When you visit retail stores. Security camera footage is overlaid with analytics tracking the number of customers entering the store each day, as well the number of purchases made. The same cameras used to deter theft are now being used to track where you are spending time in the store. GPS and WiFi signals are used in a similar way to inform retailers about your location in the stores, but the accuracy levels are somewhat limited based on the signals to your device. Though not everyone has a smartphone.

What you can do to get off stores' radar, in person and online:

Turn off your GPS and WiFi. If you don't want stores to track your activities, you should also disable all social media apps like Instagram and FourSquare from sharing your location.

Whenever possible, pay with cash. If you make a purchase with a credit card, you link your name and location to an itemized list of everything you've purchased. Paying with bills means your itemized purchases can't be tied to your name.

Don't register on websites, and use guest checkout. If you're not logged in, retailers can't necessarily match your activity on their site with your name. The less information a website keeps on file (credit card numbers, billing addresses, and so on), the better it is for your privacy. If you must use this data to make a purchase, you can always unsubscribe or delete it after the fact, but some companies do store some of this information.

Clear your cookies. Cookies leave a little footprint on every website you visit, providing personalized data that's easy to access. Try clearing your cookies from your computer frequently. It may mean having to re-enter forms, but it's better than storing this data online indefinitely.

Don't answer surveys or warranty cards. These are other ways stores can keep tabs on your purchasing habits.

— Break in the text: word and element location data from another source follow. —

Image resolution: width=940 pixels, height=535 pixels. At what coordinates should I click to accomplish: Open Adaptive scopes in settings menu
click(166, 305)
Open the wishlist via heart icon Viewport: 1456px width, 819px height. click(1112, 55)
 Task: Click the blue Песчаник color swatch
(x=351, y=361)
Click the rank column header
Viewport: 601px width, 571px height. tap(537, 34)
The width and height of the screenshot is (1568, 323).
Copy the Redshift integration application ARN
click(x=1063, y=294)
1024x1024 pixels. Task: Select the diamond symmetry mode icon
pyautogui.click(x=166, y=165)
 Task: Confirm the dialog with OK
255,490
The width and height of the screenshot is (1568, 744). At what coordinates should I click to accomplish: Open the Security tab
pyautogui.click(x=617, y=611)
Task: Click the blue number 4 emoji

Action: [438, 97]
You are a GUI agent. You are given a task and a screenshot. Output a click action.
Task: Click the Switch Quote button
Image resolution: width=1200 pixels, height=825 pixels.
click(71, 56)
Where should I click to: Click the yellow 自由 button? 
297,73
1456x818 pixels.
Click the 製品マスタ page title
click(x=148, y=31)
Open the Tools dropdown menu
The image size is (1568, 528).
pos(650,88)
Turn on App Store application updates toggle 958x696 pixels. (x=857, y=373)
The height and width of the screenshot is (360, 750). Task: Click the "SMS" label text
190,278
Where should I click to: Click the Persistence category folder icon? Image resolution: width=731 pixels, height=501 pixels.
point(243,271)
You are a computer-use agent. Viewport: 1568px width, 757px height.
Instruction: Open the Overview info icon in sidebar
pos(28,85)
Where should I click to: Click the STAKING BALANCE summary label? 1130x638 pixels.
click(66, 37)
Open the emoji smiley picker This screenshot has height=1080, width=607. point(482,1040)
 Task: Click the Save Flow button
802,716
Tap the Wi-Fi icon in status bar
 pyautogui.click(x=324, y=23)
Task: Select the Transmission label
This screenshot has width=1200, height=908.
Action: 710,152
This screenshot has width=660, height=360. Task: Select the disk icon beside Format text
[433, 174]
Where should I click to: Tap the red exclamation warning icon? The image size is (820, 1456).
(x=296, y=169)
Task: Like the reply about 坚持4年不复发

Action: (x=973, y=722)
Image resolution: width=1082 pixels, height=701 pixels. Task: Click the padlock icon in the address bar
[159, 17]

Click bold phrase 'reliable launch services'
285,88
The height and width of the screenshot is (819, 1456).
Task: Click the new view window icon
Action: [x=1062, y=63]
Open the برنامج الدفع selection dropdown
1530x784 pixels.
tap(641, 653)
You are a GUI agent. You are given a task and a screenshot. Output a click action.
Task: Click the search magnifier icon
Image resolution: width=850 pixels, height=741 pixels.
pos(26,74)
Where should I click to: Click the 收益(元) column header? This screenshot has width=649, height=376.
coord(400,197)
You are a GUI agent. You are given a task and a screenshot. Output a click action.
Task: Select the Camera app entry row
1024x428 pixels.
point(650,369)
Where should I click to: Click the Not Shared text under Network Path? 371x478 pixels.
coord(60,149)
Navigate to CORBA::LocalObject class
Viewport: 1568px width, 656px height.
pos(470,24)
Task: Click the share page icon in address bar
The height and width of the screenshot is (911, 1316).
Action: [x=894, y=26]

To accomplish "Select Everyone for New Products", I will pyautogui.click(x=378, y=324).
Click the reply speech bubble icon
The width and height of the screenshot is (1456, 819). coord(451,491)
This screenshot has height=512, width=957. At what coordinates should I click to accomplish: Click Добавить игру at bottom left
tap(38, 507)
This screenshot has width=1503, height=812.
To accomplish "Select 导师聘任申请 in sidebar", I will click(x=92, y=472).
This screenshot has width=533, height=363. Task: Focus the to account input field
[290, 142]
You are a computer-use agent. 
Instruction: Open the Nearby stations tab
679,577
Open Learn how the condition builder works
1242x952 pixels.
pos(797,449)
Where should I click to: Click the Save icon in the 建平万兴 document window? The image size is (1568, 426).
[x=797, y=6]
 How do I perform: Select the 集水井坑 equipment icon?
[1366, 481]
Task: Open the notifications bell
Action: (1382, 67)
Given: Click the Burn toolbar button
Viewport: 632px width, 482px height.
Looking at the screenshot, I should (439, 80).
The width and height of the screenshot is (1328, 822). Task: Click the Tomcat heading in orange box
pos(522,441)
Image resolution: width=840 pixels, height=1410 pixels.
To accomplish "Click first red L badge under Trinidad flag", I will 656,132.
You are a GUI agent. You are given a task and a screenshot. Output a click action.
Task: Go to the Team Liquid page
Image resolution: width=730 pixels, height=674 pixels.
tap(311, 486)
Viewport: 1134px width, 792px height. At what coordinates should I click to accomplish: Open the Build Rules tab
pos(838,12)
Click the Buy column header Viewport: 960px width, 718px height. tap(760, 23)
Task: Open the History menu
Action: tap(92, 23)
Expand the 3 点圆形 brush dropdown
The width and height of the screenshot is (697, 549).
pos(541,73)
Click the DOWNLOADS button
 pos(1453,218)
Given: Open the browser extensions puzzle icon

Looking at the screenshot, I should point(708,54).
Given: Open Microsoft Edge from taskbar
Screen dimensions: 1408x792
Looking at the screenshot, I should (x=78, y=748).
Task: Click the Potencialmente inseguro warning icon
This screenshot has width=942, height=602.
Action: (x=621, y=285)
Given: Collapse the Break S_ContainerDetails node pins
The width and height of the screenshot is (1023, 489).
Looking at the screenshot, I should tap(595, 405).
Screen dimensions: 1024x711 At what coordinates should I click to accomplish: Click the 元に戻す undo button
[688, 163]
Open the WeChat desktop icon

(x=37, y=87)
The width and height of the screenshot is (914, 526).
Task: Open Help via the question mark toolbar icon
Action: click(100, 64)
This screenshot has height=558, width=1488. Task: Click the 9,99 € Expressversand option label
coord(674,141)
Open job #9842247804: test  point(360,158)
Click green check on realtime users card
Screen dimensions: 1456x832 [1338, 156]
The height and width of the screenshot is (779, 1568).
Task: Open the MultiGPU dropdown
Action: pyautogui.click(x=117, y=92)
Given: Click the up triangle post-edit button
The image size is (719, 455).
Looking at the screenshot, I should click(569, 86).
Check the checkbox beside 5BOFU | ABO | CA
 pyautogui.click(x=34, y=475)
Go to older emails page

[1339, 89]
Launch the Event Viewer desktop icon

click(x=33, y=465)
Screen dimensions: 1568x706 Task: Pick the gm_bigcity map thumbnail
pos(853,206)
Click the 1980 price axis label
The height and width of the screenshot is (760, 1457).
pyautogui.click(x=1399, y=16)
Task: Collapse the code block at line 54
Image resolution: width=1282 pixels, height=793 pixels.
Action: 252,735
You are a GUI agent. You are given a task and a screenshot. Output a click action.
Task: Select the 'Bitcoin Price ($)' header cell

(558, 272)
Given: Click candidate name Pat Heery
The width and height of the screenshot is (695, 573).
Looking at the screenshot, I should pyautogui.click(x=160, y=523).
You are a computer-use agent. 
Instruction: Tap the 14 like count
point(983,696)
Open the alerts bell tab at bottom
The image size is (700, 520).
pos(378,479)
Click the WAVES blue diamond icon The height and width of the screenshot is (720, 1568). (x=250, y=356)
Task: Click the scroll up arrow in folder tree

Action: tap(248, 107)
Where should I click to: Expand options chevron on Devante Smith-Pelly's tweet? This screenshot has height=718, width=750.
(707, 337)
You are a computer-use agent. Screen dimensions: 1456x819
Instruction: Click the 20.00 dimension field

Be cautious of your activities on platforms like Facebook and Google. "Google saves every bit of information it collects about you — your usage of it, your email sent through it, where you visit — and it's just sitting on their servers, waiting to be hacked or subpoenaed by the government," says Amadeo. "[Google] can sell information about you to advertisers and collects even more information if you use Chrome, Gmail, Google calendar..." Amadeo warns that Facebook also uses all the information you put on its site (your favorite movies or your new engagement ring photo, for example) to sell to advertisers. Even if your account is private, this data is public property and will potentially exist somewhere on the web forever.